Instructions to follow =>
Reproduce the outer billiards chronology text below verbatim.

Document =>
☆ ☆ ☆ ☆

Chronology of the Outer Billiards Map (Tangent Map)

1892: Poincare  J.H. Les methodes nouvilles de la mechanique celeste,  Paris: Gauthier-Villars

In 1887, in honor of the 60th birthday of King Oscar II of Sweden, a prize was offered to anyone who could solve the following problem, due to Karl Weierstrauss:


"Given a system of arbitrary mass points that attract each other according to Newton’s laws, under the assumption that no two points ever collide, try to find a representation of the coordinates of each point as a series in a variable that is some known function of time and for all of whose values the series converges uniformly."


This was the famous n-body problem which had its beginnings in the work of Isaac Newton (1642-1727) for the Sun, Earth and Moon. But this 'lunar' problem was not trivial and the general n-body solution, taking into account the gravitational interaction of the planets, had proven to be very difficult. In 1710 Johann Bernoulli solved the problem for 2 bodies but his methods did not generalize to 3 or more bodies. At age 35, Henri Poincare submitted the prize-winning paper which showed that there was no way to solve the problem by traditional methods of reducing the dimension using 'integrals' of motion so there were no integral-based 'closed form' solutions. By contrast the 2-body problem is 'integrable'.

☆ ☆ ☆ ☆

Material shown =>

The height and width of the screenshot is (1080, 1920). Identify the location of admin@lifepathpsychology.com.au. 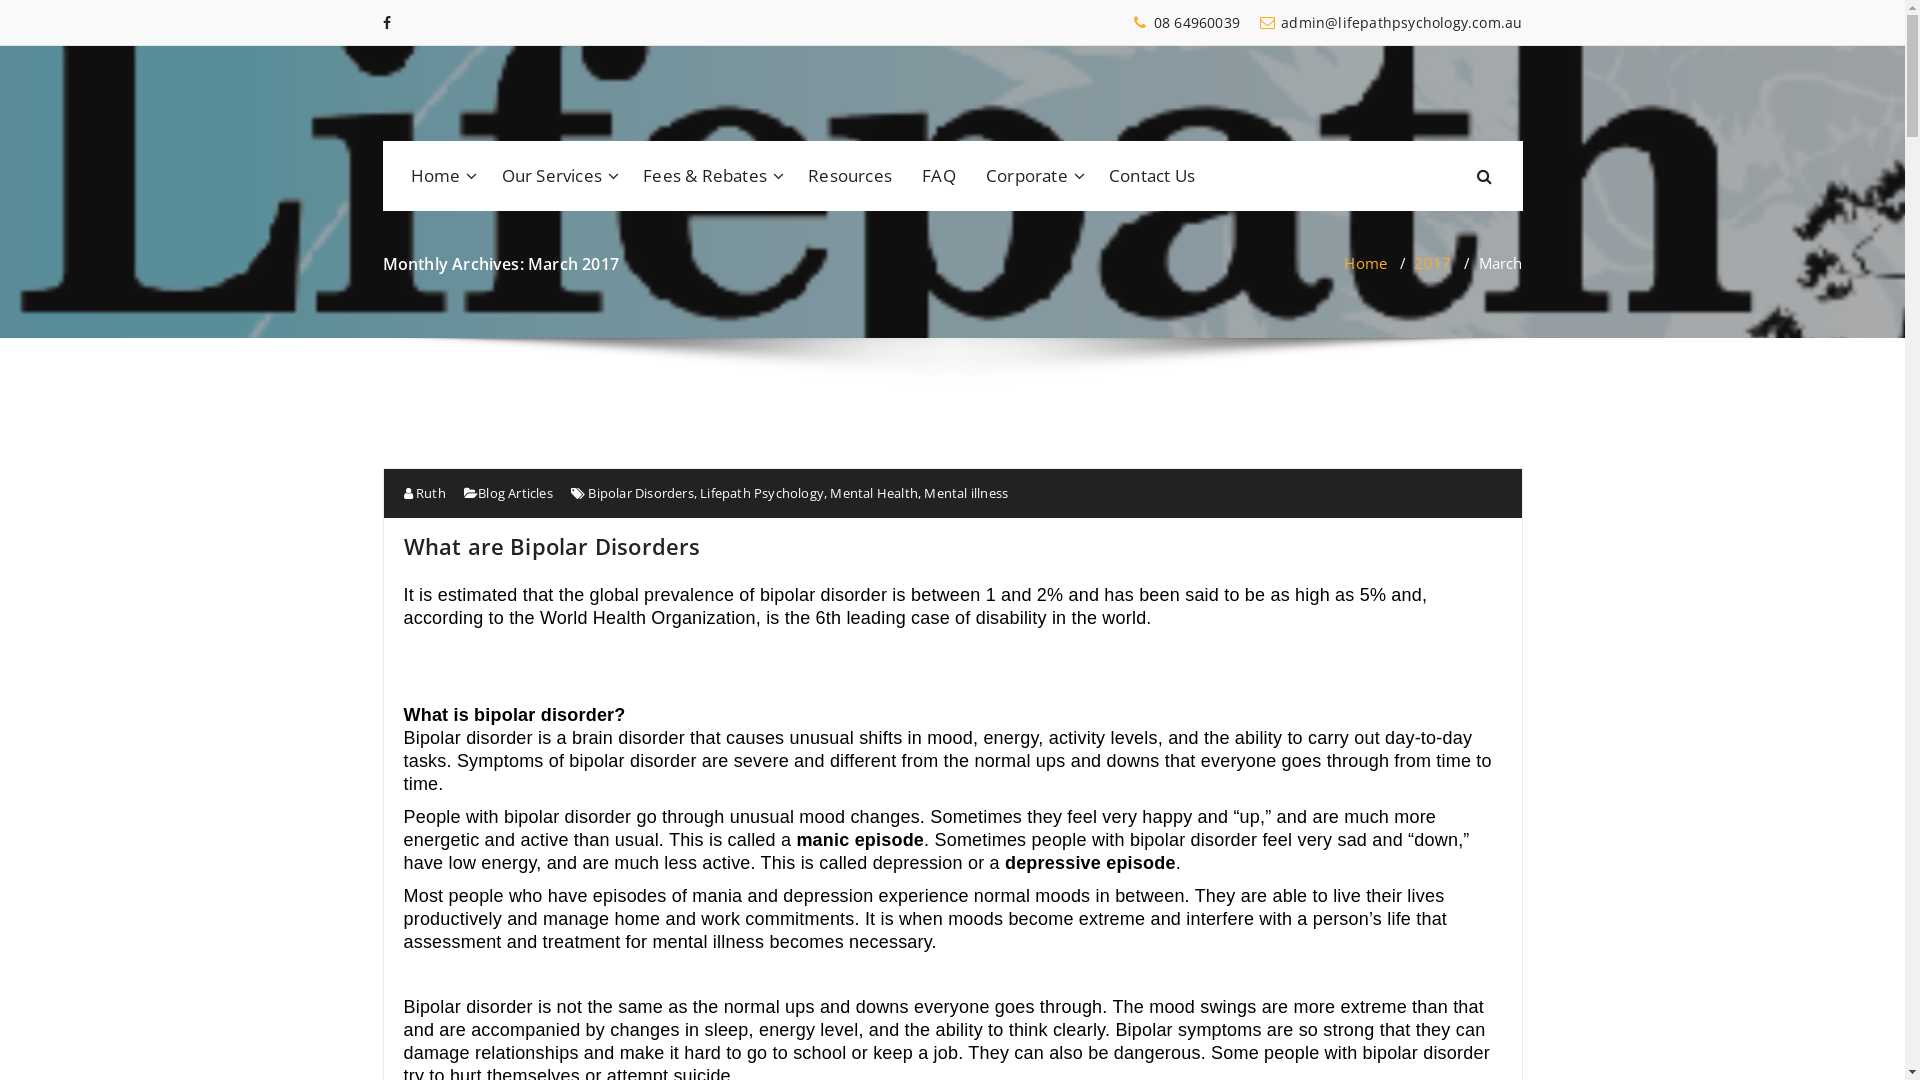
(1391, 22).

☆ ☆ ☆ ☆

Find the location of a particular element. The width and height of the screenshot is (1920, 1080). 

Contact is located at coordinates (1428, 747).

☆ ☆ ☆ ☆

Final answer =>
Chronology of the Outer Billiards Map (Tangent Map)

1892: Poincare  J.H. Les methodes nouvilles de la mechanique celeste,  Paris: Gauthier-Villars

In 1887, in honor of the 60th birthday of King Oscar II of Sweden, a prize was offered to anyone who could solve the following problem, due to Karl Weierstrauss:


"Given a system of arbitrary mass points that attract each other according to Newton’s laws, under the assumption that no two points ever collide, try to find a representation of the coordinates of each point as a series in a variable that is some known function of time and for all of whose values the series converges uniformly."


This was the famous n-body problem which had its beginnings in the work of Isaac Newton (1642-1727) for the Sun, Earth and Moon. But this 'lunar' problem was not trivial and the general n-body solution, taking into account the gravitational interaction of the planets, had proven to be very difficult. In 1710 Johann Bernoulli solved the problem for 2 bodies but his methods did not generalize to 3 or more bodies. At age 35, Henri Poincare submitted the prize-winning paper which showed that there was no way to solve the problem by traditional methods of reducing the dimension using 'integrals' of motion so there were no integral-based 'closed form' solutions. By contrast the 2-body problem is 'integrable'.